One-Bit Channel Estimation for IRS-aided Millimeter-Wave Massive MU-MISO System
Silei Wang, Qiang Li, Jingran Lin

TL;DR
This paper develops three novel channel estimators for IRS-assisted millimeter-wave massive MISO systems with one-bit ADCs, exploiting structured sparsity to improve estimation accuracy in challenging low-resolution scenarios.
Contribution
It introduces three structured sparsity-based estimators for IRS channel estimation with one-bit quantization, using variational EM and Bayesian learning techniques.
Findings
The proposed estimators outperform existing one-bit channel estimators.
Exploiting diverse structured sparsity improves estimation accuracy.

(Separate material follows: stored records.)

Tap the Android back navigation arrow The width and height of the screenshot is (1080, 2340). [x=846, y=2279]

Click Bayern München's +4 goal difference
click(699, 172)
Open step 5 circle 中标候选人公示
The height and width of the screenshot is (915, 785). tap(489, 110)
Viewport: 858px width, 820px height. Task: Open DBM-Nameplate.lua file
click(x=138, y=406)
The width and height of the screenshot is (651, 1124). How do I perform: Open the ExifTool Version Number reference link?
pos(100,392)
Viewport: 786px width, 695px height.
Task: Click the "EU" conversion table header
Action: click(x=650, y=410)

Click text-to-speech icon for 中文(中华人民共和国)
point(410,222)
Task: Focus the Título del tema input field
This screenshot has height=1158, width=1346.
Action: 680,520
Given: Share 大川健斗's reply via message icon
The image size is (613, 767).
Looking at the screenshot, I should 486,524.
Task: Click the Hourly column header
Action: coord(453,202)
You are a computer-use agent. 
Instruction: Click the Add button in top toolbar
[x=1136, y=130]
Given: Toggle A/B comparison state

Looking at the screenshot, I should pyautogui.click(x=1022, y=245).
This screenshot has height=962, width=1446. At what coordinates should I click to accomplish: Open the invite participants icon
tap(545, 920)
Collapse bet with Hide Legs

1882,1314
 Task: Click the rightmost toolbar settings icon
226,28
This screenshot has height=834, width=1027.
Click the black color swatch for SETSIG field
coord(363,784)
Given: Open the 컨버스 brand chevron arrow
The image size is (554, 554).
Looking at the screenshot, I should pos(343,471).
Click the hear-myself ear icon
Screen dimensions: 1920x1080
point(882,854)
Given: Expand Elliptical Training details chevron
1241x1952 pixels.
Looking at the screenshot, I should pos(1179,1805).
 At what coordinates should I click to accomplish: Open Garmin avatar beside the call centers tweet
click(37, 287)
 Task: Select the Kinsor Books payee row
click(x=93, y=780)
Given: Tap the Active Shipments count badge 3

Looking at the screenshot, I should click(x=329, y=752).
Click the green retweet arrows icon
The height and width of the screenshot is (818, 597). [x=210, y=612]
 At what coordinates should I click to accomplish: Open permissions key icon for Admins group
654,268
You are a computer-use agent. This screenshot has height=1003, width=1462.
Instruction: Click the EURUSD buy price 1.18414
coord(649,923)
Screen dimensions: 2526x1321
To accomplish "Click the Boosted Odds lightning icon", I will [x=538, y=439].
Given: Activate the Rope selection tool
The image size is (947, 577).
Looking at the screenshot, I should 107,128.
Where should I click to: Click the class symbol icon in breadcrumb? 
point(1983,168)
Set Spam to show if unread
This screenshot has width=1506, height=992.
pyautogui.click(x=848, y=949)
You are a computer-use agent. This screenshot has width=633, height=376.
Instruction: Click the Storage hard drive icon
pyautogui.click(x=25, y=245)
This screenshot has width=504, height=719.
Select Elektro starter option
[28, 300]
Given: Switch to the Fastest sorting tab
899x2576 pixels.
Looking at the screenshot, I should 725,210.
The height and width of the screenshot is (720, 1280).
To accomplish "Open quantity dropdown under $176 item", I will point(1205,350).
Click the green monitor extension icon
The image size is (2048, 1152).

Simulation results validate the effectiveness of the proposed methods.
Abstract
Recently, intelligent reflecting surface (IRS)-assisted communication has gained considerable attention due to its advantage in extending the coverage and compensating the path loss with low-cost passive metasurface. This paper considers the uplink channel estimation for IRS-aided multiuser massive MISO communications with one-bit ADCs at the base station (BS). The use of one-bit ADC is impelled by the low-cost and power efficient implementation of massive antennas techniques. However, the passiveness of IRS and the lack of signal level information after one-bit quantization make the IRS channel estimation challenging. To tackle this problem, we exploit the structured sparsity of the user-IRS-BS cascaded channels and develop three channel estimators, each of which utilizes the structured sparsity at different levels. Specifically, the first estimator exploits the elementwise sparsity of…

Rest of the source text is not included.